Passage ->
<<<<

So long as it is in the somatic domain, there's a very well built-up governance structure. The thing that is very difficult and is causing us all a lot of consternation and has a lot of work being devoted to it is the attempt to do the same thing in germ cells in a way that would create a change that would not only affect the person but the person's offspring and the offspring's offspring and into future generations. That's called a "germline modification."

If that's attempted—which we think may have actually happened in China—then we need a different governance structure for that. The answer to that question is, it's all over the place, so there is not this well built-up approach that we've had a lot of experience with, with somatic gene transfer.

The answer in the United States is it's currently illegal. It's prohibited because the FDA is not allowed to receive a license application to even start a clinical trial. In the United Kingdom it's not permitted, but they have a mechanism by which it could be overseen if they decided it could go forward. In many other parts of the world there just aren't any rules. So it's a little bit of the Wild West at the moment, which I think is the very short answer—which is probably what I should have said first, rather than at the end of your question.

ALEX WOODSON: You mentioned China, and we'll get into what Dr. He Jiankui did about a year ago. Are there no rules for gene editing in China? That's a very big market. There are a lot of scientists working on this issue.

JEFFREY KAHN: It's a little unclear is the answer to that question. When Dr. He, as you rightly pointed out, announced—it was almost exactly a year ago; it was right after Thanksgiving in 2018, and we're taping this right before Thanksgiving 2019—we were all dumbfounded that this had happened, for a lot of reasons which we can talk about if you like. The first thought was, Well, how could this happen anywhere, including in China? There was a lot of waiting to see what the Chinese authorities would say.

Subsequent to the announcement, and when the world reaction was distress and 100 percent condemnation, the Chinese government said that he broke numerous laws but haven't articulated what those laws were, but it seems clear that they don't want it to happen again. I think there's an expectation that there will be much more strict and clear governance coming out of China, but it hasn't happened yet.

ALEX WOODSON: I want to talk a little bit more about Dr. He. You were there actually at the Second International Summit on Human Genome Editing at the University of Hong Kong. There is a YouTube video before that announcement, there are some news articles about it as well. So you knew this had happened already when you were sitting there at the conference.

JEFFREY KAHN: Yes. That's right.

>>>>

Source material ->
<<<<

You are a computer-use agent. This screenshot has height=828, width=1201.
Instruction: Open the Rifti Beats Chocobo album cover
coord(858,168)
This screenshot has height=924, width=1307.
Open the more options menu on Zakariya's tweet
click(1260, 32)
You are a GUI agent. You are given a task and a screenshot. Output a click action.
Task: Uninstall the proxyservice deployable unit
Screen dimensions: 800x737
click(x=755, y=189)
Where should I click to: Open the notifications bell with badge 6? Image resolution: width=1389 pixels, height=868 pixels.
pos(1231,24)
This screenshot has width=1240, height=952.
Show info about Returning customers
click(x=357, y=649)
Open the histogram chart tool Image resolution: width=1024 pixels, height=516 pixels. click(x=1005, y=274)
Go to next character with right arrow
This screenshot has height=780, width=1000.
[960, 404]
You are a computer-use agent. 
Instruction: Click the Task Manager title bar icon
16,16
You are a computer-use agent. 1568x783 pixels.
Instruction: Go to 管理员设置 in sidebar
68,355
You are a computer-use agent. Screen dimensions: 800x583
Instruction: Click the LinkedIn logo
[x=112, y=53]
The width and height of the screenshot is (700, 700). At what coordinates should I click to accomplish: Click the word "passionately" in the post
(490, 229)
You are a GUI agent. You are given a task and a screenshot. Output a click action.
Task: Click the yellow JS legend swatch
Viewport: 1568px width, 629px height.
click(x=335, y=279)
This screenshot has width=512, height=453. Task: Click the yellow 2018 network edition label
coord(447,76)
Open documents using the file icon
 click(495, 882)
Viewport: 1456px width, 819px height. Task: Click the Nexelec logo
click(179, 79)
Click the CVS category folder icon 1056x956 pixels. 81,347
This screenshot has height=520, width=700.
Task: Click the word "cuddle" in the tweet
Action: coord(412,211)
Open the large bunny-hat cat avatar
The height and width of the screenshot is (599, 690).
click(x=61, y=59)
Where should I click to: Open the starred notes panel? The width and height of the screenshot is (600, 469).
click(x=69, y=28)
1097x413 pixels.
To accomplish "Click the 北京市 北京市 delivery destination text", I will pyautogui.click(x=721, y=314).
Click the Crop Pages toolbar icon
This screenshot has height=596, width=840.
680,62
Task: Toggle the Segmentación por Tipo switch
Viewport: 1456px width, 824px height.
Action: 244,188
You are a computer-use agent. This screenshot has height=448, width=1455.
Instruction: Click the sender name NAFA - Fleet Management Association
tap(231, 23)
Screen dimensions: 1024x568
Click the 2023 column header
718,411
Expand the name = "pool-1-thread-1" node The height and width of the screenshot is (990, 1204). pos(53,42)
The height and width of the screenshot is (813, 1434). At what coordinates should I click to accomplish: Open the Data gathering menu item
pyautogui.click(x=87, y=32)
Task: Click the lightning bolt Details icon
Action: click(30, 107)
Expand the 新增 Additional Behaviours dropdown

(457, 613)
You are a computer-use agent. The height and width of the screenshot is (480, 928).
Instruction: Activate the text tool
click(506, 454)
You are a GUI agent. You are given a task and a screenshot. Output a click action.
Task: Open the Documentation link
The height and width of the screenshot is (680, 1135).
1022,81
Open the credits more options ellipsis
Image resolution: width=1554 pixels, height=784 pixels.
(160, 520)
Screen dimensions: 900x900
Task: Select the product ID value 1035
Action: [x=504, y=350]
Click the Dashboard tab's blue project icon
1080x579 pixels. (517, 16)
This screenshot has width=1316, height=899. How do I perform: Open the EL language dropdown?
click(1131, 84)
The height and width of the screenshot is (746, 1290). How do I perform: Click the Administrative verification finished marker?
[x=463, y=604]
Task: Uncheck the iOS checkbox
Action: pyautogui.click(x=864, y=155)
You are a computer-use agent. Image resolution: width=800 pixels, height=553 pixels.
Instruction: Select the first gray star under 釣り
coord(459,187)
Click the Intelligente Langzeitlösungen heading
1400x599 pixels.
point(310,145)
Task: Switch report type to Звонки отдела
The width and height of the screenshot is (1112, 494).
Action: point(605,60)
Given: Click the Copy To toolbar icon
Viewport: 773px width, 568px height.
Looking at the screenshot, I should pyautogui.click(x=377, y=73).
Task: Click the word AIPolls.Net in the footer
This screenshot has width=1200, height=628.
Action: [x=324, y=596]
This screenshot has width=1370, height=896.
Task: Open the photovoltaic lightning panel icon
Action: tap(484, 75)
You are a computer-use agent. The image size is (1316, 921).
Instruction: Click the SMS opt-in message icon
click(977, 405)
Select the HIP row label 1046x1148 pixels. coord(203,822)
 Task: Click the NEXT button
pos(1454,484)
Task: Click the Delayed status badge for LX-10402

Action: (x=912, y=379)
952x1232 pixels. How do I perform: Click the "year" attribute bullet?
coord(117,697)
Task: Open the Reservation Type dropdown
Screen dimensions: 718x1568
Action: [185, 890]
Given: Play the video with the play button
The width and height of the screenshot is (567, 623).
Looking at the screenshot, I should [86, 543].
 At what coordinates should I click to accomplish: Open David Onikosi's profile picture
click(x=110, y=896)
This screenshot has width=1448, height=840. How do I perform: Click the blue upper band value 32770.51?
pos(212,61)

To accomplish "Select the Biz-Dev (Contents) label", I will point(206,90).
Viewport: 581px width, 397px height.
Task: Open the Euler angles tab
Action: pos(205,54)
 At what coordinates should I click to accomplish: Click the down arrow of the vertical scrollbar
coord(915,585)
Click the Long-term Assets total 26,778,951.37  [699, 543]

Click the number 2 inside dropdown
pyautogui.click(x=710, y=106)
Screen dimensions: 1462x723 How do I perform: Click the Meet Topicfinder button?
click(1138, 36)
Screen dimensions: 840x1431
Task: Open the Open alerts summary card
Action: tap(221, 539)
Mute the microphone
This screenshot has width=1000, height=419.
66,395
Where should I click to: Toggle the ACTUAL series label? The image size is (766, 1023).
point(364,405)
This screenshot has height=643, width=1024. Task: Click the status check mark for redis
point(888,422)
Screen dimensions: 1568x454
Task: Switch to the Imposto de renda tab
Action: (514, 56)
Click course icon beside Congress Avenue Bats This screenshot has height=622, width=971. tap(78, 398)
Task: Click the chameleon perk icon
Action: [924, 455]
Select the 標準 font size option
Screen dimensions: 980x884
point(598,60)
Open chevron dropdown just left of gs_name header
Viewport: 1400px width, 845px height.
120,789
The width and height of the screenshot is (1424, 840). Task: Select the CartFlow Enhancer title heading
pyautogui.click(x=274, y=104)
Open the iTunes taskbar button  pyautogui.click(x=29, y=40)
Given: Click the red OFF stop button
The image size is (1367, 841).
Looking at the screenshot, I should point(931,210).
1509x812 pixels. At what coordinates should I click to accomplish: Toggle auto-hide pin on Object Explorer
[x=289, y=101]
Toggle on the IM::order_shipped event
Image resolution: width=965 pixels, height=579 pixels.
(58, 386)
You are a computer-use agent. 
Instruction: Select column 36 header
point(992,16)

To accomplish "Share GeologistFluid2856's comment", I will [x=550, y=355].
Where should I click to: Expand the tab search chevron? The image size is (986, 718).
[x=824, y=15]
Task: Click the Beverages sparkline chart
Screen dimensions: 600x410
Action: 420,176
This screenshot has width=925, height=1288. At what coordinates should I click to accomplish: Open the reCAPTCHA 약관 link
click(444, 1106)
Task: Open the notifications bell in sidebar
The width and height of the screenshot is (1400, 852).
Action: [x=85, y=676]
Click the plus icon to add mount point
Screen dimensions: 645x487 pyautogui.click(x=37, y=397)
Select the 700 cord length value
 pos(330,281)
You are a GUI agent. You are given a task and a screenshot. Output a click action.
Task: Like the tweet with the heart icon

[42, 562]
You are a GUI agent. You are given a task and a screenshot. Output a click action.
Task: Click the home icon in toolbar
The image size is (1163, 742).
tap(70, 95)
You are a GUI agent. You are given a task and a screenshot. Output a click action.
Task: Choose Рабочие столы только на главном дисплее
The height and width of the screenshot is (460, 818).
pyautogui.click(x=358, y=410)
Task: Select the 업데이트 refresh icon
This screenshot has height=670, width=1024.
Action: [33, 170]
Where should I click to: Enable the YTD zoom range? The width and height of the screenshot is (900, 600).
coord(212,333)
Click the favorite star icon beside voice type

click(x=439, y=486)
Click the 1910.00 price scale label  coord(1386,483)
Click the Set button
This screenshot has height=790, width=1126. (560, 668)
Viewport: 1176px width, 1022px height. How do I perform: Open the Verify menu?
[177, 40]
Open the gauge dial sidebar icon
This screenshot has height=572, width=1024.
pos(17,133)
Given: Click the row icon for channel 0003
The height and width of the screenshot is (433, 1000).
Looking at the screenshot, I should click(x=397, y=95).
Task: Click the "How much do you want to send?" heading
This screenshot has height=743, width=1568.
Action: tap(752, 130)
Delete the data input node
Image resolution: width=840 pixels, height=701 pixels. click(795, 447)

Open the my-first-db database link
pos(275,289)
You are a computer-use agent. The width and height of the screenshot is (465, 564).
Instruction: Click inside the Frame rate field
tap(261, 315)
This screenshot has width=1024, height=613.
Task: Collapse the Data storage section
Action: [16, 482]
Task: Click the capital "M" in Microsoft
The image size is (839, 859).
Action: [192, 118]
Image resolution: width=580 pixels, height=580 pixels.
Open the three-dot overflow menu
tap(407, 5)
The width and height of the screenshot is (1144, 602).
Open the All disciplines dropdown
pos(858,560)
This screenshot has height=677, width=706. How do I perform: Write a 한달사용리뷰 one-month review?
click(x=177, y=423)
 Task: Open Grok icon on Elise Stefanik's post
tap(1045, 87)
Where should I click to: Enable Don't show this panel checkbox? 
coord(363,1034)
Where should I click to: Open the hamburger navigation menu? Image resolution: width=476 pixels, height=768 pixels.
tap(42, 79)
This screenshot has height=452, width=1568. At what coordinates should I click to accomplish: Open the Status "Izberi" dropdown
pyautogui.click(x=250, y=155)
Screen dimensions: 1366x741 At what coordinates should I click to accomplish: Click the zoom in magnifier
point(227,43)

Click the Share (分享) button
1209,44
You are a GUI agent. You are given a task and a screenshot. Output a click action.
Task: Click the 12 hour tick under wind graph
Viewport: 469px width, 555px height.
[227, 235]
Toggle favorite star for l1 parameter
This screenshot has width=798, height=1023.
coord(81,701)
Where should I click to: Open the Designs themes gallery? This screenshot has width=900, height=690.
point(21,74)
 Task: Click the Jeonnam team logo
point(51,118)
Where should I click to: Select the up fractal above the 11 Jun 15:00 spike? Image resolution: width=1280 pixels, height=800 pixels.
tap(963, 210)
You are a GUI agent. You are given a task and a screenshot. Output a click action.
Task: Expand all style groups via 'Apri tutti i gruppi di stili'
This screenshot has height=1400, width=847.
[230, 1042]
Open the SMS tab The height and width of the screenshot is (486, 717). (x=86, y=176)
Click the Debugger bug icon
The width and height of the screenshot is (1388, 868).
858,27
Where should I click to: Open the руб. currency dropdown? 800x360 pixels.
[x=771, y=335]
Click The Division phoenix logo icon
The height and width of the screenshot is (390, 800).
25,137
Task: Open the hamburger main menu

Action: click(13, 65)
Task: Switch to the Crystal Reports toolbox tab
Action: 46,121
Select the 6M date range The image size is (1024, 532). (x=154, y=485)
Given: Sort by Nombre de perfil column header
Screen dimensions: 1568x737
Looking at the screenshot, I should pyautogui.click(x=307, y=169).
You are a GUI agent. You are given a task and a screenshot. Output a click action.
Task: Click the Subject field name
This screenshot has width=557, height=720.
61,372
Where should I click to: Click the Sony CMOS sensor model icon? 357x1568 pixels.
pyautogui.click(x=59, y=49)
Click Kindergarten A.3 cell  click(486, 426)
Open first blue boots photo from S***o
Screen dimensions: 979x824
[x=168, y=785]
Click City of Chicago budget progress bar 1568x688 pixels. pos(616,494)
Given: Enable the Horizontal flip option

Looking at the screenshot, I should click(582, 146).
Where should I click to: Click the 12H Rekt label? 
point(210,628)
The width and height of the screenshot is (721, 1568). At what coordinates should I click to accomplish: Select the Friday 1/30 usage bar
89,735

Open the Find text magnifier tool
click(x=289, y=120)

>>>>

Problem description -> According to the gene-editing interview, why is germline modification prohibited in the United States?

Completed task -> The FDA is not allowed to receive a license application to even start a clinical trial.